Re: Pardon the Digression

t.j. mclaughlin (twp@SHORE.NET)
Sun, 10 Dec 1995 10:38:16 -0500

Greg wrote:
>
>For continuity's sake, allow me to use the examples I've been
>using all along. My student says "Maxine Hong Kingston is a
>confusing writer" or you say "Hemingway and Faulkner are clear
>and engaging to anyone."
>
>Fish (and I) would say these are subjective interpretations.
>Period. However they are stated as objective fact. Therefore,
>they are interpretations that are not "acknowledged" by the
>interpreter as such, they are instead presented as "objective."
>
>This is one reason why I always demand that my students explain
>the criteria for their judgment for the interpretation to be
>considered valid. Now, I fully realize that this puts me in
>somewhat of a paradoxical situation, because the standard "you
>must explain the criteria of judgment for the interpretation to
>be valid" is *itself* a subjective interpretation of validity.
>
>Fish also acknowledges this. At one point in _Is There a Text in
>This Class?_ he even says something like "I realize what I am
>saying now kind of invalidates everything I've said in my first 3
>chapters."

Is that an objective realization?

>The catch, though, is that while everything is subjective, we
>(humans) form interpretive communities where we treat
>interpretations "as if" they were objective. We look up at the
>sky and say "That's blue." Blue, of course, is subjective, and
>there's no way we could really "prove" that the blue I see and
>the blue you see are objectively the same, but we've made a sort
>of compromise [the interpretive community] to agree that "The sky
>is blue" so we can talk about it and other blue things and not
>spend all our time arguing what blue is.

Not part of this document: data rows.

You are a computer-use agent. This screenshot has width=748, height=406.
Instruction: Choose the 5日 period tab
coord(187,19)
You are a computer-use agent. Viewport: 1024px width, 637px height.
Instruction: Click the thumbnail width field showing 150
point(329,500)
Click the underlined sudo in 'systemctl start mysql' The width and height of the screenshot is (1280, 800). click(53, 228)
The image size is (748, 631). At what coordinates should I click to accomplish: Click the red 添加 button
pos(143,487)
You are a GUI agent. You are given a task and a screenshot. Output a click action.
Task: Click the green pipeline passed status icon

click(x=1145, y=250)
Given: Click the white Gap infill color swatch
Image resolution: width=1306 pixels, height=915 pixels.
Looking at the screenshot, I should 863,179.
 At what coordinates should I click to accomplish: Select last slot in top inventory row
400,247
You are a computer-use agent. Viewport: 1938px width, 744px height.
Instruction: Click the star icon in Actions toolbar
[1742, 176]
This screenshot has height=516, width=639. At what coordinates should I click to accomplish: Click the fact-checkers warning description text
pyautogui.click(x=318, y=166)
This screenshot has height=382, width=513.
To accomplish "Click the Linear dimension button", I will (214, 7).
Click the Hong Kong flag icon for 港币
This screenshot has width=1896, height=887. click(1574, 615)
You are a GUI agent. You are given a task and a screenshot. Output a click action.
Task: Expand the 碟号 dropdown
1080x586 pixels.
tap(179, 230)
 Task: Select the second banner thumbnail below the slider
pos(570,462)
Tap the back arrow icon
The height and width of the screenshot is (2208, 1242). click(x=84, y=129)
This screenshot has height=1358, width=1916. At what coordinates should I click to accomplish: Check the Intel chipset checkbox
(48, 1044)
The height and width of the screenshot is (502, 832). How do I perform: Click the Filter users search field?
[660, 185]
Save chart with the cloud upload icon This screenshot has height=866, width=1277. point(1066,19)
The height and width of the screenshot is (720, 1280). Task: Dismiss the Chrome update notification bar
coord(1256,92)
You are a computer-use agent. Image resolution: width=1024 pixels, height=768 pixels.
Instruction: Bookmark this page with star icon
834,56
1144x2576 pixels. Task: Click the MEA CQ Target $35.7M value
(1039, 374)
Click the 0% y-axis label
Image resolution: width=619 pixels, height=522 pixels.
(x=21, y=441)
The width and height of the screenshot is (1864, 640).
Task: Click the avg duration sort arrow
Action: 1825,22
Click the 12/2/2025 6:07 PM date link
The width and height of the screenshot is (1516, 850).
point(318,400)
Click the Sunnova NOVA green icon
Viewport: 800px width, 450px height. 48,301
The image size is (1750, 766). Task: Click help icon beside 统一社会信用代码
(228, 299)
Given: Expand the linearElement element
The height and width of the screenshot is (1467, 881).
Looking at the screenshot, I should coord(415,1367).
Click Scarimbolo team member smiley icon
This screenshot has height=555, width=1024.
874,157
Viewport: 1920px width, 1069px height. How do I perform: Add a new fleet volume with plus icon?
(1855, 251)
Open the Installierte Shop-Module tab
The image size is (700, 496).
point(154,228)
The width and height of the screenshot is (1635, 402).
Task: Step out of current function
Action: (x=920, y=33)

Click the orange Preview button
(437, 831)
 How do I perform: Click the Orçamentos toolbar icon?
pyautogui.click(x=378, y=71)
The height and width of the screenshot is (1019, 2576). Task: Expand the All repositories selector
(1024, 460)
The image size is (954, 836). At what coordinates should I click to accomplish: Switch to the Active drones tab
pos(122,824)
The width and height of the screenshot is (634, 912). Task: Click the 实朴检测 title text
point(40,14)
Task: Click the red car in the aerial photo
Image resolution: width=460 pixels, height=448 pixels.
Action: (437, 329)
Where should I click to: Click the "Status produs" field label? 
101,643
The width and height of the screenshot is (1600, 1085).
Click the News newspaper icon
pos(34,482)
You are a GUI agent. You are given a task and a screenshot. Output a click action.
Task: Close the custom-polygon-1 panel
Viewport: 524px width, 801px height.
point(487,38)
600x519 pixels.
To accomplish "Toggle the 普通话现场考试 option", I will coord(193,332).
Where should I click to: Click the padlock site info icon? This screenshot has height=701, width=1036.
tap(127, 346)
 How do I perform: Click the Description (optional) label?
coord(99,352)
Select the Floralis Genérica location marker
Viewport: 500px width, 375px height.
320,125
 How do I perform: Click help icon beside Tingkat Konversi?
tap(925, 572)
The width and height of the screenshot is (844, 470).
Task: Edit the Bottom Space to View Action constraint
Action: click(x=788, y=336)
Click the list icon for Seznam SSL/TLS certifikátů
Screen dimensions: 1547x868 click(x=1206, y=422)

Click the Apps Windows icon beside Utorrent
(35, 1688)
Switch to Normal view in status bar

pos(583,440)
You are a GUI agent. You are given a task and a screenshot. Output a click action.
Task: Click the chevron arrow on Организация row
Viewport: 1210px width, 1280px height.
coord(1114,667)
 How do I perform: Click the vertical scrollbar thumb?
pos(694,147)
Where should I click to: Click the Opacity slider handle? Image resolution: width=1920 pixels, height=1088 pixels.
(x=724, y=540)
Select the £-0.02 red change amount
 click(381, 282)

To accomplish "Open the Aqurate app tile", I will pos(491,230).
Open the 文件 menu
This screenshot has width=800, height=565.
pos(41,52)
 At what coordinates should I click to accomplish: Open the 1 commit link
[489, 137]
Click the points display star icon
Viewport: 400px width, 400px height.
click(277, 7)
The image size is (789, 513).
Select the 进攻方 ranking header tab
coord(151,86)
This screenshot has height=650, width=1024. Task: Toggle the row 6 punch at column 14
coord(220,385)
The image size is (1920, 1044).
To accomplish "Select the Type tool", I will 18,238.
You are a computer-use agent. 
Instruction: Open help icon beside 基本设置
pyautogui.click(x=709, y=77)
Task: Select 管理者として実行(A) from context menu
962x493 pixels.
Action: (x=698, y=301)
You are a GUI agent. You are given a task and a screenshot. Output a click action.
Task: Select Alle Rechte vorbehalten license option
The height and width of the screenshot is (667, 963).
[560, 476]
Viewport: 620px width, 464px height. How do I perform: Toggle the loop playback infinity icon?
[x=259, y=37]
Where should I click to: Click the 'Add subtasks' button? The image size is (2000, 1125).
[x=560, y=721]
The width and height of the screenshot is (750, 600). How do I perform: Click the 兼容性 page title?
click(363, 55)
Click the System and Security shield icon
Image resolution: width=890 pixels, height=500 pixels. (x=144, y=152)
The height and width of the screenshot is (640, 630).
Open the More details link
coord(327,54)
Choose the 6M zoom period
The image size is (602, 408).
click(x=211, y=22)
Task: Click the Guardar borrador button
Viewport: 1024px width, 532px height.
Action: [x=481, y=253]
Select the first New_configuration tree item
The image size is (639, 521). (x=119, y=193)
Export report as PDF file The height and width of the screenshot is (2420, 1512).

Well, there's the Newton/Goethe controversy here. Does the particular
frequency of a light wave determine color or is it determined by how the
subject perrceives it? I'd say objective blueness is provided by the light
wave while the blue that one sees is a subjective matter.

>Extending this to text, Fish argues that what formalists (who
>roughly say meaning is embedded in the form of the text and can
>be unlocked by the reader) are utterly wrong. Form is just a
>function of reading within a certain interpretative model. His
>famous example of proving this is where he listed the names of
>several theorists on the board as a reading assignment for one of
>his classes. The names were still on the board when the next
>class--a 17th century religious poetry class--came in. He told
>the religious poetry class the names were an obscure 17th century
>religious poem and the class proceeded to spend the entire period
>building a critical analysis of the previous classes assignment
>*as if it were a poem*.

Is this proof in an objective sense? I don't see how it proves anything.
Though it might say something about religious poetry students:)

tj

>Were they "wrong"? Fish would say no, because they made it a
>poem by their act of interpretation. There cannot be a wrong
>interpretation (because that would imply an objective right one
>out there that you could compare yours to).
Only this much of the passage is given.